SELECTED PASSAGE section start

Six months before his diagnosis, my teen son indulged in heavy weightlifting exercise. He is tall, athletic, and thin. With a viral infection, we checked his blood sugar and it was 168 mg/dl [9.3 mmol/L], but after a few hours it went to HI. We took him to the hospital and they started him on Lantus and NovoLog. After one week, his readings were back to normal. His C-Peptide was 3.9 and antibody tests were normal, except GAD-65, which was positive. His readings are within the range except, sometimes, his fourth hour reading is around 200 mg/dl [11.1 mmol/L]. His fasting sugars are between 80 mg/dl [4.4 mmol/L] and 120 mg/dl [6.7 mmol/L]. He seems stressed most of the time. Also, they ran a stress test in school and it was 90%. Is this diabetes or is it that his stress hormones are working overtime? He eats well and has even gained weight with no insulin. What is the best treatment for him?

SELECTED PASSAGE section end
INFORMATION section start

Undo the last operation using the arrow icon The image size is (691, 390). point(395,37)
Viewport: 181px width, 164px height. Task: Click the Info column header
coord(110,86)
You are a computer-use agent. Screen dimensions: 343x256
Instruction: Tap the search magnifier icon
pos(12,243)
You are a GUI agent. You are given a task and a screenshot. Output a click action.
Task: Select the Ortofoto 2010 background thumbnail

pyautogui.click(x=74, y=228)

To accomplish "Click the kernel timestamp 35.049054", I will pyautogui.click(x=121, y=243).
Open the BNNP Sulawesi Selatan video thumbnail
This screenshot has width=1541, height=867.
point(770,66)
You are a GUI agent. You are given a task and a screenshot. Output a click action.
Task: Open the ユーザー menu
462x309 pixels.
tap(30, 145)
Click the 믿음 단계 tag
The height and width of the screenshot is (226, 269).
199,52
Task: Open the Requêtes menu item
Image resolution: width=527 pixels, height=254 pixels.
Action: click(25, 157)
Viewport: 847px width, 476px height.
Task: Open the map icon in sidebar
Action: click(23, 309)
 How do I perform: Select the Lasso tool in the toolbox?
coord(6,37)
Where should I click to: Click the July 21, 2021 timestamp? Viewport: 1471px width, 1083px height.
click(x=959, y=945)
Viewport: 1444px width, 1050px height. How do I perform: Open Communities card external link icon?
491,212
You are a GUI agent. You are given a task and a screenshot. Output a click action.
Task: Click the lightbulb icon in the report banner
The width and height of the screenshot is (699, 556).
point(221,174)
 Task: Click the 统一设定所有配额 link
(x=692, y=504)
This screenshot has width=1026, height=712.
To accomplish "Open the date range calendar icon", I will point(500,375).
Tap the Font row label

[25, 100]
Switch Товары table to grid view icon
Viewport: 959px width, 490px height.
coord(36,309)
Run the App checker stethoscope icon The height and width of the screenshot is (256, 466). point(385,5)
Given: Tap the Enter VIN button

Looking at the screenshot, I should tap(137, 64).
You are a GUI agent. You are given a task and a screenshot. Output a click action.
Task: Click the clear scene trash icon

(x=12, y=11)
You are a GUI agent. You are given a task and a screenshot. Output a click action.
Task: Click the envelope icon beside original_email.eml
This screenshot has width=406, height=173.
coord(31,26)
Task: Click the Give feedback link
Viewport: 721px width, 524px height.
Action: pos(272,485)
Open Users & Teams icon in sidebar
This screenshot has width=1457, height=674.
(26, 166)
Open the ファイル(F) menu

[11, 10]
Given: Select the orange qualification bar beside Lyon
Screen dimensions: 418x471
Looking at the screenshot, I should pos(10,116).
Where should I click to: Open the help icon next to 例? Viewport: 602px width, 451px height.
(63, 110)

INFORMATION section end

## TASK REQUIREMENTS
1. In the passage about the teenager's blood sugar, which antibody test came back positive?
2. Decide whether each statement agrees with the passage about the teenager's blood sugar, giving yes or no and quoting the words that settle it. (a) The son's C-Peptide was 3.9. (b) At the hospital he was started on metformin. (c) His fasting sugars run above 150 mg/dl.
3. Please resume the passage about the teenager's blood sugar, starting after its final sentence.

## ANSWERS BY ITEM NUMBER
1. GAD-65 was positive.

2.
(a) Yes: "His C-Peptide was 3.9"
(b) No: "they started him on Lantus and NovoLog"
(c) No: "His fasting sugars are between 80 mg/dl [4.4 mmol/L] and 120 mg/dl [6.7 mmol/L]."

3.
Answer:

From: DTeam Staff

It sounds like his treatment is fine. Stress certainly can raise blood glucose levels, so you may want to have him evaluated to work on relaxation responses. Some call this yoga, some deep relaxation, some self-hypnosis but they are all versions of the same process where one can learn to “turn down” the stress hormones such as adrenaline and thereby lower blood pressure, lower blood glucose levels, etc. If he has antibody positivity, then the calmness of his current blood glucose is not likely to last indefinitely, but resting the damaged pancreas has some long term positive implications for longer stability during this “honeymoon” phase. Positive antibodies in these circumstances would confirm the diagnosis of type 1 autoimmune diabetes.